Se jouant des classifications commodes chères aux critiques et historiens d’art, classiques/modernes, réalistes/abstraits, support/surface, Richter brouille les pistes de la peinture réaliste en estompant la matière huileuse de ses tableaux, donnant aux formes concrètes,  par une texture veloutée et des contours flous, une immatérialité qui flirte avec l’abstraction. Et contradictoirement, c’est dans ses peintures abstraites que la réalité est la plus concrète, quand la matière est raclée ou que le trait de pinceau, bien palpable, est agrandi pour devenir sur-naturel. Les frontières entre réel et irréel, entre figuratif et non figuratif, sont ténues.

L’abstraction ne serait que la révélation d’une réalité cachée à nos sens, pour laquelle il faut un médium pour nous la révéler: microscope, psychotrope, transe rituel, l’art enfin… qui est une fenêtre sur le monde invisible; comme les yeux sont les fenêtres de l’âme[3]

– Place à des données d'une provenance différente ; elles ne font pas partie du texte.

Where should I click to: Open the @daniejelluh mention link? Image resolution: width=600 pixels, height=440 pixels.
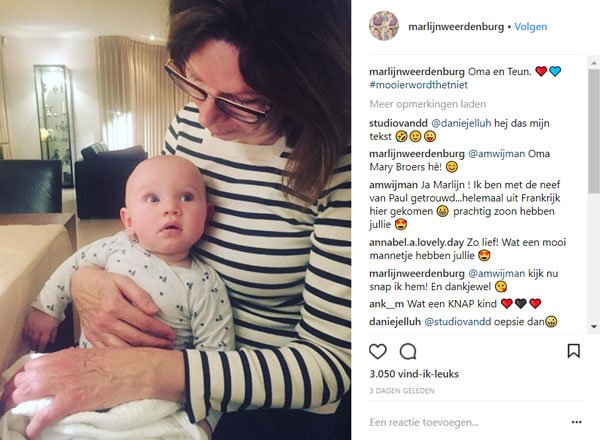[x=461, y=123]
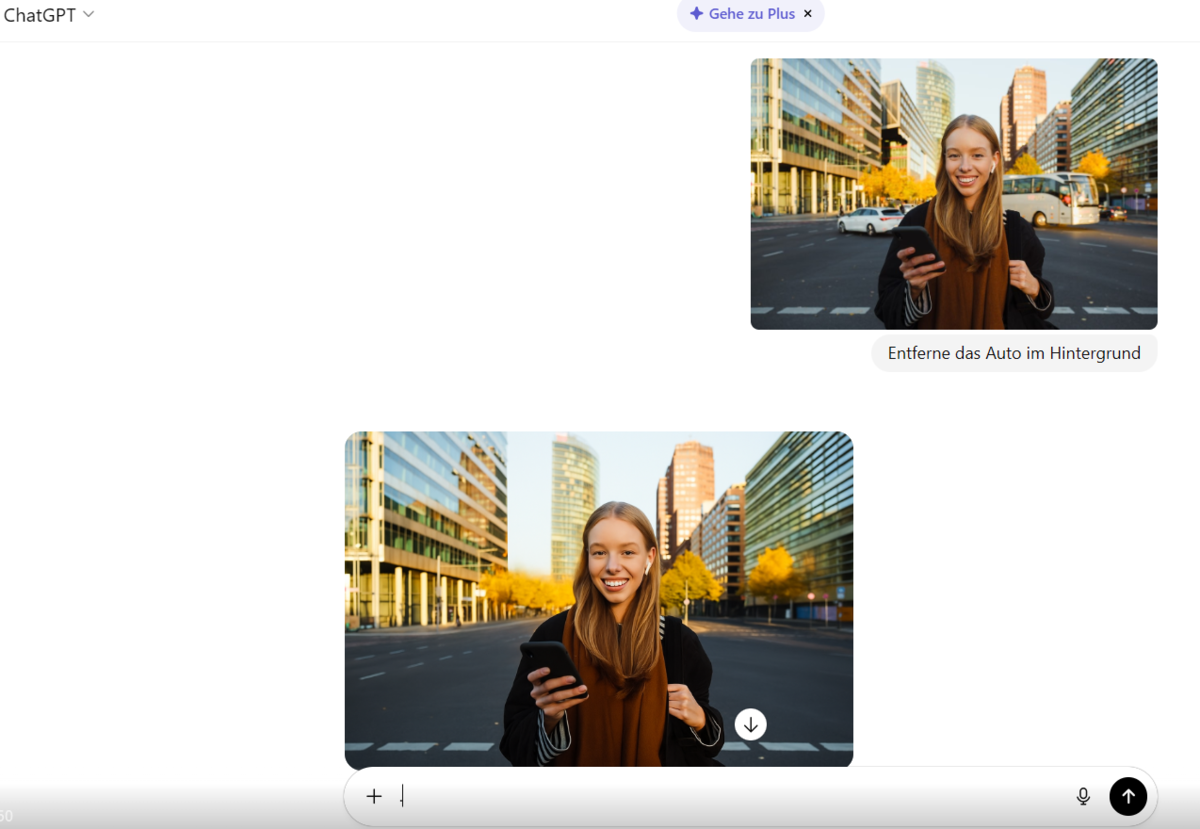Place the cursor in the message input field
Screen dimensions: 1200x829
click(x=700, y=796)
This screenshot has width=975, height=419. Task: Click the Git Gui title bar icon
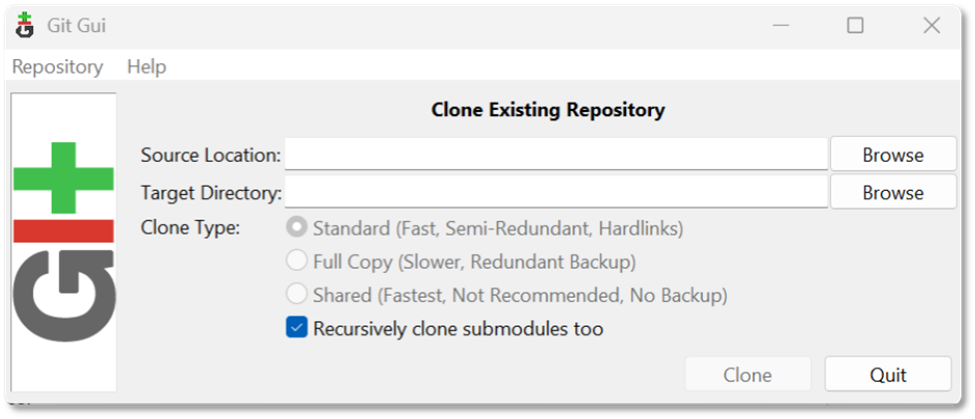coord(25,26)
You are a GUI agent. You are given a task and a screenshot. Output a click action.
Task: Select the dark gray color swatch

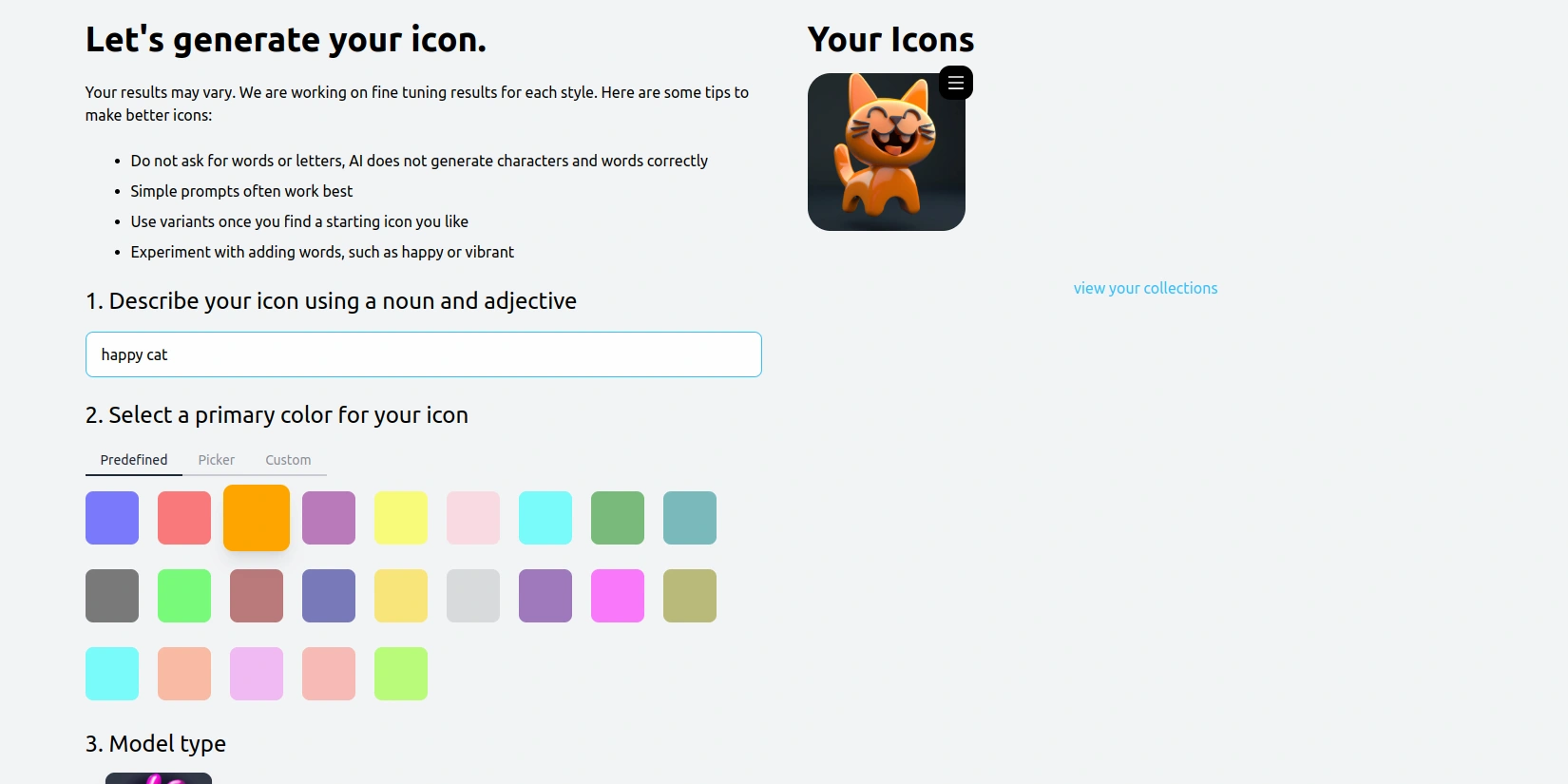tap(111, 596)
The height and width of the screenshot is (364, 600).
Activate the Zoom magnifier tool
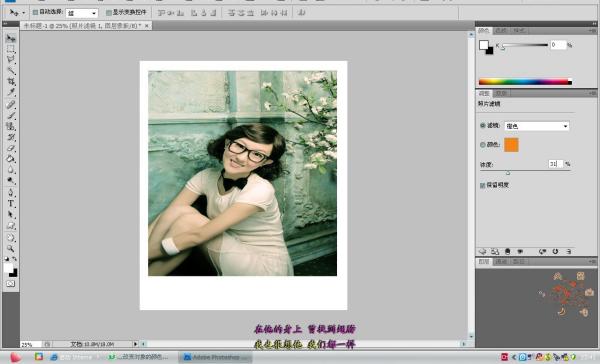tap(11, 248)
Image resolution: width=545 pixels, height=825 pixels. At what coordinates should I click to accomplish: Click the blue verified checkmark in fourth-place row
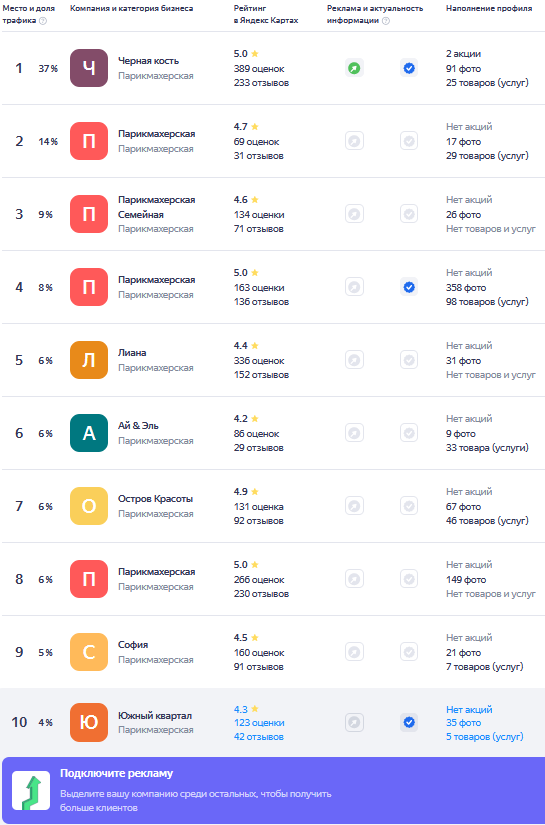409,287
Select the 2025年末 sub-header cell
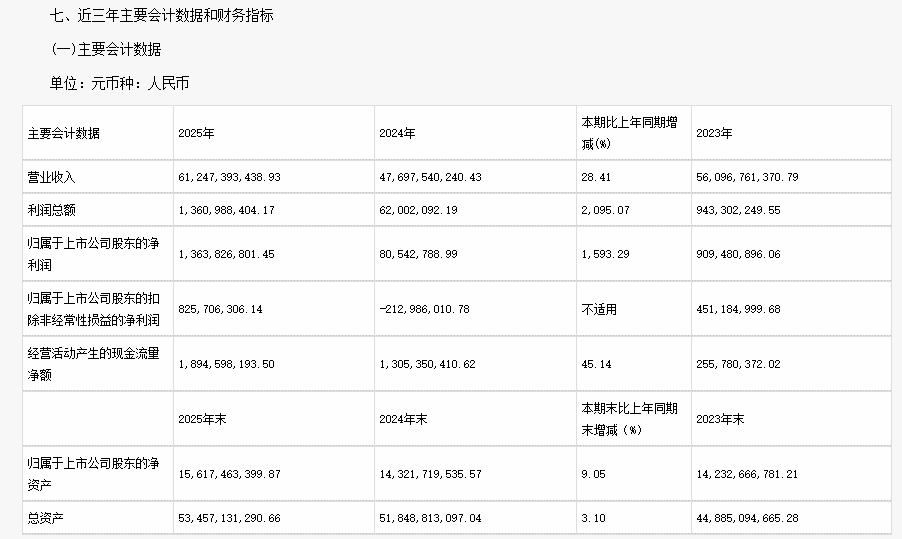 202,419
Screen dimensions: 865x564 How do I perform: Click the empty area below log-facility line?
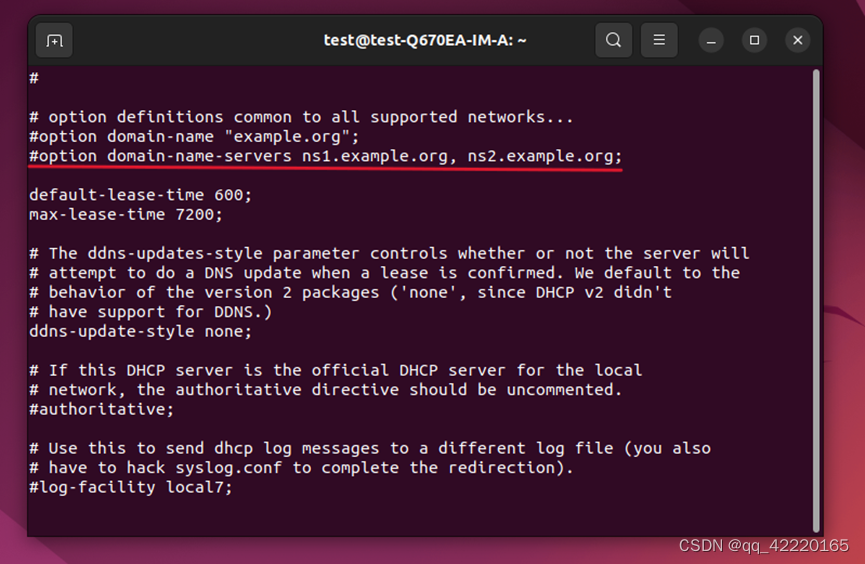[x=419, y=516]
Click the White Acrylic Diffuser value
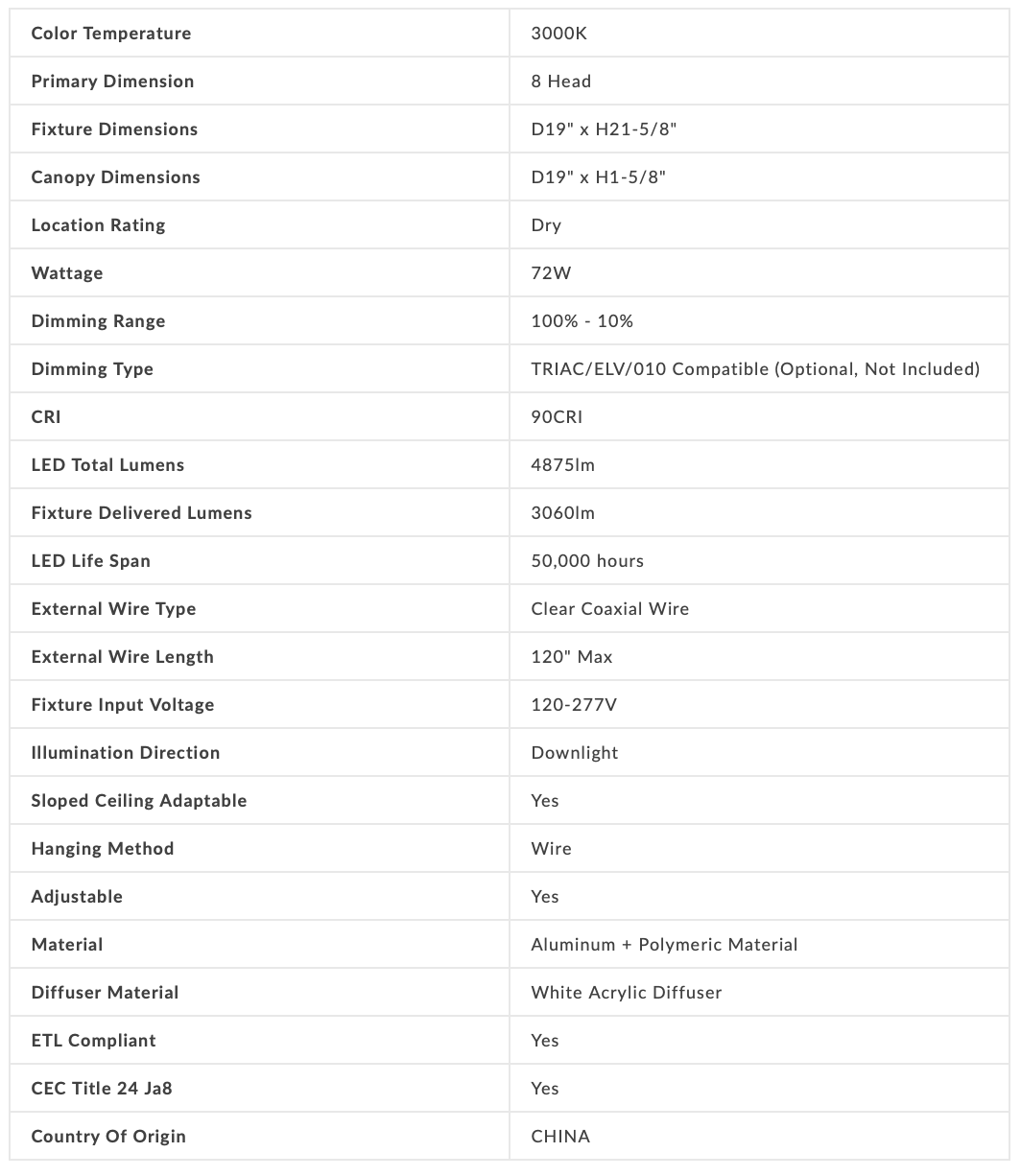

Pour ma part, j’ai souvent considéré que ce qu’on appelle « peinture abstraite » n’était qu’un grossissement , plus ou moins important, ou un détail d’une image puisée dans la réalité. Ce que nous croyons « création », c’est-à-dire la conséquence d’un geste réfléchi,  ou « fruit du hasard » c’est-à-dire la conséquence d’un geste spontané, ne sont que bribes puisées dans, ou transportées de la réalité. En somme il n’y aurait rien d’abstrait, tout est bien là, concrètement. Richter en fait la démonstration quand il peint en 2003 un tableau aux teintes grises à partir de la structure moléculaire de la silice, matériau semi-conducteur utilisé dans l’électronique ou quand il offre de recadrer ses œuvres réfléchies dans un miroir et dans lequel le visiteur se trouve soudain piégé en passant devant, participant à un tableau mouvant. « C’est la seule image dont l’aspect change constamment. Et peut-être l’indice qui montre que chaque image est un miroir » suggère Richter.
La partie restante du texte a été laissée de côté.